Background technology
The multiple image of same target or homogeneous object reflects the feature of object at not ipsilateral, these images is compared, analysis and synthesis, it is possible to this object is had and more fully understands.Due to differences such as imaging device, time, image-forming conditions, become image has spatial position change (locally or globally), before being analyzed and comparing, need to be alignd in its locus, namely through suitable spatial alternation, make same point in the pixel reflection object of same position in image, here it is the basic conception of image registration.The relatively motionless image IM being wherein referred to as registration foundation is template image, and will carry out the image IF carrying out spatial alternation of registration with IM is floating image.Image registration is the basis of the technology such as pattern recognition, computer vision, image co-registration, three-dimensional reconstruction, robot vision, image mosaic, visual inspection.
Registration Algorithm can be divided into the method based on gray scale and the method for feature based.
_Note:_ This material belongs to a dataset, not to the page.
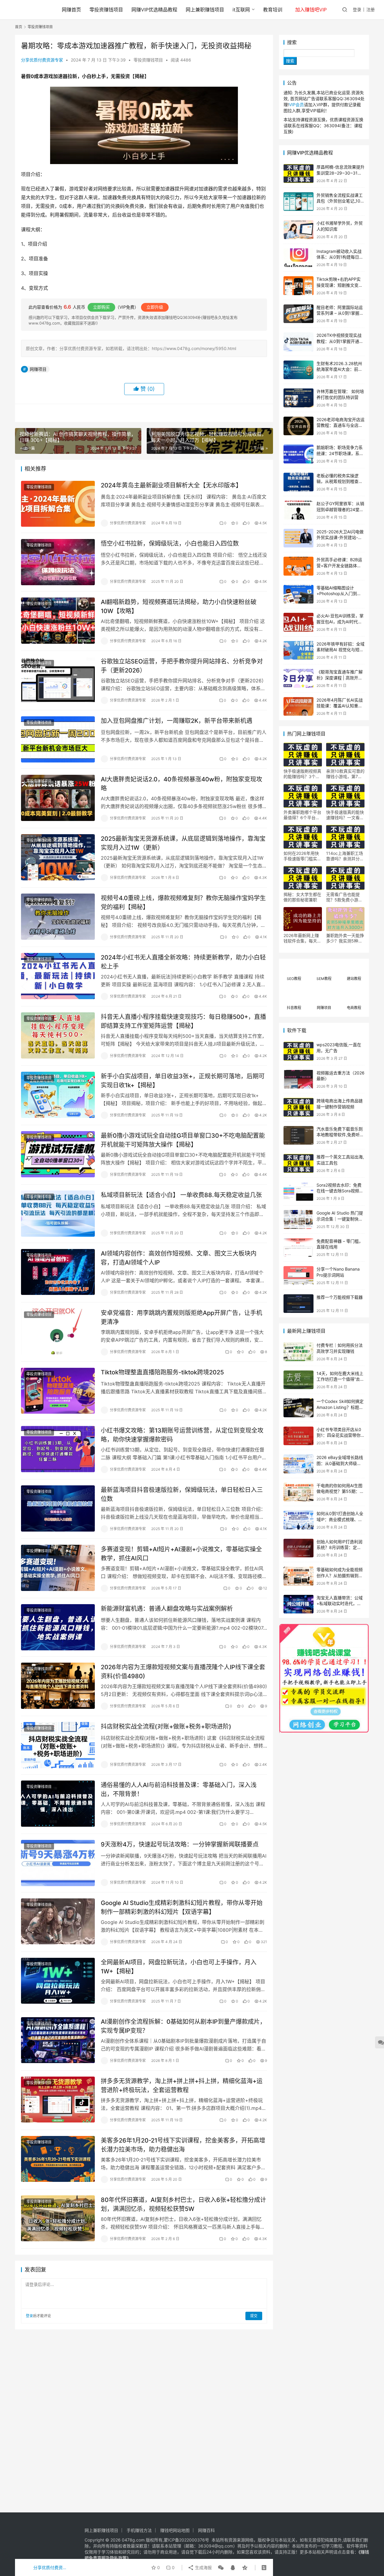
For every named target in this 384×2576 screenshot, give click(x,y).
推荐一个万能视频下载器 (339, 1297)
Method based on gray scale has two limitations: first, and template image and floating image must have a degree of similarity or statistics dependency on density function;Second, based in the method for gray scale, owing to each pixel of two width images will participate in calculating, so often amount of calculation is very big in the search procedure of optimal transformation.The method for registering of feature based can be roughly divided into two classes, one class finds character pair from the feature set of two width images, carries out registration again through character pair, another kind of does not seek character pair, but certain similarity measurement between two feature set entirety of definition, carry out registration.Method based on mean Hausdorff distance is a kind of conventional most representational method for registering in Equations of The Second Kind algorithm.It avoids the step finding character pair of complexity, has good application prospect.But how the situation that border is not exclusively corresponding, obtain the problem that registration result accurately is it.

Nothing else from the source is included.